Los andenes se convierten en un lobby guarecido de la inclemente canícula por el follaje de un almendro. Las mesas son de madera, precozmente envejecida por el uso intensivo. Las sillas se improvisan con cualquier elemento y las piezas de ajedrez se cuidan como si fueran el tesoro más preciado, como si todas ellas fueran reyes y reinas.

'Tenemos aproximadamente cinco años de estar reuniéndonos en este lugar. Todo lo que tenemos aquí es producto de la colaboración y de los aportes voluntarios de un grupo de amigos amantes de este deporte', menciona Fernando Muñoz Visbal, uno de los organizadores de estas improvisadas veladas a cielo abierto, mientras prepara la partida de dos compañeros contendientes que acaban de llegar al lugar.

A esta ajetreada esquina de la ciudad se acercan cerca de 35 personas durante el día: universitarios, profesionales y adultos mayores, quienes aseguran que de vez en cuando tienen la oportunidad de codearse y enfrentarse a los personajes de mayor trayectoria en el mundo del ajedrez profesional.

Pero incluso esos grandes esperan por igual su turno para jugar en alguno de los cuatro tableros disponibles.

Allí, se desconectan de todo lo que les rodea para concentrarse exclusivamente en el mosaico de cuadros verdes y blancos del tablero y en las piezas erguidas sobre el mismo. Los movimientos se hacen con lentitud, muy planeados, y se economiza la saliva al máximo. Los gestos de vacilación —frote de manos, toqueteo del rostro, carraspeo de la garganta— se alternan con los de la triunfal satisfacción producida por haber hecho un buen movimiento.

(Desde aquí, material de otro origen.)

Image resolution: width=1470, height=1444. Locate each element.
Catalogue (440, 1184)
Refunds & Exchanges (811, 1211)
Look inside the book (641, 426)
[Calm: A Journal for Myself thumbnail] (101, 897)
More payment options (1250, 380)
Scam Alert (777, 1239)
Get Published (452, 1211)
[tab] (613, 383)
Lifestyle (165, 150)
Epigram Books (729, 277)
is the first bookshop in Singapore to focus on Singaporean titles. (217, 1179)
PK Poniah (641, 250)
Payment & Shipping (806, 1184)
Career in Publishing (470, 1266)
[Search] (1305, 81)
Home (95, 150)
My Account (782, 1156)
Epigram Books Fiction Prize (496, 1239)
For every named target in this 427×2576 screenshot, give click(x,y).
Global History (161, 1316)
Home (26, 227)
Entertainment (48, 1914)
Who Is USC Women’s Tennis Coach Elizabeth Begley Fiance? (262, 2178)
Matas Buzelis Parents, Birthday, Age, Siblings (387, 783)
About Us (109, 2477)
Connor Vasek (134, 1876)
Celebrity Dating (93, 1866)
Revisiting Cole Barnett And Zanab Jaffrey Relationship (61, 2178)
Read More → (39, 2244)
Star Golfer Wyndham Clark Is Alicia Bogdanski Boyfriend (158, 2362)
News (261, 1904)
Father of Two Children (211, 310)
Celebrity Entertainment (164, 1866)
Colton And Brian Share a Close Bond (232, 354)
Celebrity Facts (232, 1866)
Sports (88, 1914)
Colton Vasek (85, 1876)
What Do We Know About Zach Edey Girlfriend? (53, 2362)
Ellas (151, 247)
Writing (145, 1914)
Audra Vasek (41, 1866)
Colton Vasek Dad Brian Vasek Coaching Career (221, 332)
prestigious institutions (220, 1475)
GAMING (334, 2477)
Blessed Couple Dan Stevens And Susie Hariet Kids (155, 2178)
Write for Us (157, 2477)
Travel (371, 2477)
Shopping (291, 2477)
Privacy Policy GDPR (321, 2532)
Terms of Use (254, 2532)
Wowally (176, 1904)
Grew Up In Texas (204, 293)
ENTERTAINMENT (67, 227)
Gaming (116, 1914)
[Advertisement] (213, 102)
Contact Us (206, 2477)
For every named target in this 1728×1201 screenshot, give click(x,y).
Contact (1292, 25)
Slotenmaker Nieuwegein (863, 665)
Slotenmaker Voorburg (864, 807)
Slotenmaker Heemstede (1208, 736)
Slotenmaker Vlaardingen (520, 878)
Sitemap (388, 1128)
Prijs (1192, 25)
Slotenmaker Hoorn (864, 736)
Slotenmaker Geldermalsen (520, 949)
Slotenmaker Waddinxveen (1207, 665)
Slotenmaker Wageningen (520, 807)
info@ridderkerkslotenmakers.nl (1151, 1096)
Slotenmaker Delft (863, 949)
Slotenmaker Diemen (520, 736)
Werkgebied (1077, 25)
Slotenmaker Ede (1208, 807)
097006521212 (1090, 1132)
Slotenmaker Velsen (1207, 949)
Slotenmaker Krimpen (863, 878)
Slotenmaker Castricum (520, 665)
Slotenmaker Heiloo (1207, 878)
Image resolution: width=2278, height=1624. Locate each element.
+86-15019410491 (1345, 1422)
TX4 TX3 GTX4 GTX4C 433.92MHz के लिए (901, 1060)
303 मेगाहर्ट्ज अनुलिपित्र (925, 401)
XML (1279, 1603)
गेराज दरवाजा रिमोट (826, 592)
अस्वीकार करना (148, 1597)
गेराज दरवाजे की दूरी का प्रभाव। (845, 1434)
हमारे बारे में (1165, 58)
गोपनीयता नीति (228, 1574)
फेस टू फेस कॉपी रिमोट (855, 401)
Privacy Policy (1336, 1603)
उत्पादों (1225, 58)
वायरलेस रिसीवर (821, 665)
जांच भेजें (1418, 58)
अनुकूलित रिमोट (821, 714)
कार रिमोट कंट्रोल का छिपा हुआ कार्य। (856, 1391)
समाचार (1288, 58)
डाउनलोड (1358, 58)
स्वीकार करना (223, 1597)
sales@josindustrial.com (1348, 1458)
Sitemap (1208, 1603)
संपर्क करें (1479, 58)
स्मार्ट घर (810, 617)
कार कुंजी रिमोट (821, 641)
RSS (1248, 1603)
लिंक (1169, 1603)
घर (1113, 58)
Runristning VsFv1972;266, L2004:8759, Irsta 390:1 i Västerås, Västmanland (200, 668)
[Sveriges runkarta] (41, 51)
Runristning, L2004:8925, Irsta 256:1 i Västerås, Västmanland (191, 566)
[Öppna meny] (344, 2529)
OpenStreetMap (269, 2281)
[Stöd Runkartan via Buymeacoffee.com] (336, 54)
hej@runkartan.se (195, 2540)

Jimmy Vela es un chef bogotano que trabaja en Barranquilla, comparte su pasión por la culinaria con el ajedrez (actividad a la que le dedica 3 horas diarias tras la salida del trabajo), y confiesa: 'No soy muy bueno, pero me gusta jugar. Juego todos los días, de 3 a 6'.

Un ansia contenida parece dominar a quienes esperan su turno alrededor de los tableros. Aprovechan cualquier oportunidad para bisbisear entre ellos, criticando las jugadas con comentarios técnicos y detallados, exhibiendo sus conocimientos estratégicos de este milenario y legendario juego cuyo origen, aparentemente trazable hasta la India Septentrional, se pierde en la noche de los tiempos.

'Un universo infinito'. 'El ajedrez es un universo infinito', dice Genaro Flórez, y explica, sin que nadie en realidad haya solicitado explicación alguna, que 'existe un abanico de posibilidades de 400 posiciones distintas tras la primera jugada (es decir, un movimiento de las blancas y otro de las negras); 72.084 después de la segunda jugada y más de 9 millones tras la tercera jugada. Y después de que cada contendiente ha hecho cuatro jugadas, existen más de 280 millones de posiciones diferentes posibles'.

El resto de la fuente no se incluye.